Meta has launched Forum, a standalone app built around Facebook Groups that it positions as a space for deeper discussion and AI-generated answers. The app loads a user's existing Facebook groups, profile, and activity after sign-in, and organizes its feeds around group conversations rather than trending content.
Forum was first reported by TechCrunch. In its App Store listing, Meta describes Forum as a "dedicated space built for deeper discussions, real answers and communities you care about."
What Forum Does
Forum runs on a user's existing Facebook identity. After signing in, members see their groups, profile, and activity carry over, and they can post under a nickname as they can in the main Facebook app.

Meta says the groups themselves still live on Facebook, and anything shared in Forum stays visible in those groups. The pitch is a conversation-first feed built to show "what real people are saying, not just what's trending," with a layout meant to make it easy to return to ongoing threads.
AI for Answers and Moderation
The feature that separates Forum from a simple Groups spin-off is its AI. The app includes an "Ask" tab that lets users pose a question and receive an answer compiled from discussions across different groups, turning community conversation into a queryable source rather than something users scroll through.

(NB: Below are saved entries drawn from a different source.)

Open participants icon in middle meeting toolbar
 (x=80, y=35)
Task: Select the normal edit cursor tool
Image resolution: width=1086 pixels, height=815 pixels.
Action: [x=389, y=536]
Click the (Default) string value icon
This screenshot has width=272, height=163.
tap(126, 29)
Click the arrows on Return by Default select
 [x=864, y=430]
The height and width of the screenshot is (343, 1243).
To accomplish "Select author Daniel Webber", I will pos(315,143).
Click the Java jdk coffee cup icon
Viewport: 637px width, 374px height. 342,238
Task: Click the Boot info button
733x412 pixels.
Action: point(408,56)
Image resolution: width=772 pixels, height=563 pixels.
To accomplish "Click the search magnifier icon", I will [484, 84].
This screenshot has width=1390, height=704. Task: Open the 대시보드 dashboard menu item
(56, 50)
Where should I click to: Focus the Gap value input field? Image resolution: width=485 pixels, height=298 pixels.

A second AI assistant sits on the admin side, helping group administrators manage their communities and moderate content. The Ask tab places Forum in the same territory as Reddit's Answers and Google's AI Overviews, both of which summarize human discussion into direct responses.

A Direct Play at Reddit
Forum is Meta's clearest attempt yet to compete with Reddit's model of interest-based, community-led discussion, a format that has gained value as AI systems increasingly cite community conversations when generating answers.
The Keyword examined that dynamic in February, when Reddit stood out as the most-cited social platform in ChatGPT. By keeping Forum tied to Facebook Groups, Meta is trying to convert an asset it already owns, its hundreds of millions of group members, into a destination that resembles a rival it does not.
Whether users want a separate app to reach groups they can already open inside Facebook is the open question, and Meta has tried a dedicated Groups app before. It launched one in 2014 and shut it down in 2017.
Part of a Wider App Push
Forum is the second standalone app Meta has shipped in recent weeks, following Instants, a disappearing-photos app tied to Instagram. Both arrive as Meta signals plans to release far more apps than it has in the past.
According to a Wall Street Journal report, Zuckerberg told employees that AI-driven efficiencies now let the company build more apps cheaply, and floated building 50 new apps before scaling the ambition back to a few at first.
Forum, along with Instants and the CapCut-style editor Edits, shows what that strategy looks like in practice, with small, recognizable app concepts increasingly wrapped in Meta's AI.
Recap
What is Meta's Forum app?
Forum is a standalone app from Meta built around Facebook Groups, positioned as a space for deeper discussion and "real answers." Users sign in with their Facebook account, and their existing groups, profile, and activity carry over.
How does Forum's AI Ask tab work?
The Ask tab lets users pose a question and receive an answer compiled from discussions across different groups. Forum also includes a separate AI assistant that helps group administrators moderate and manage content.
What does Forum mean for Meta's app strategy?
Forum is one of several standalone apps Meta has shipped recently, alongside the disappearing-photos app Instants. It follows Zuckerberg's stated plan to use AI efficiencies to release many more apps than the company has historically.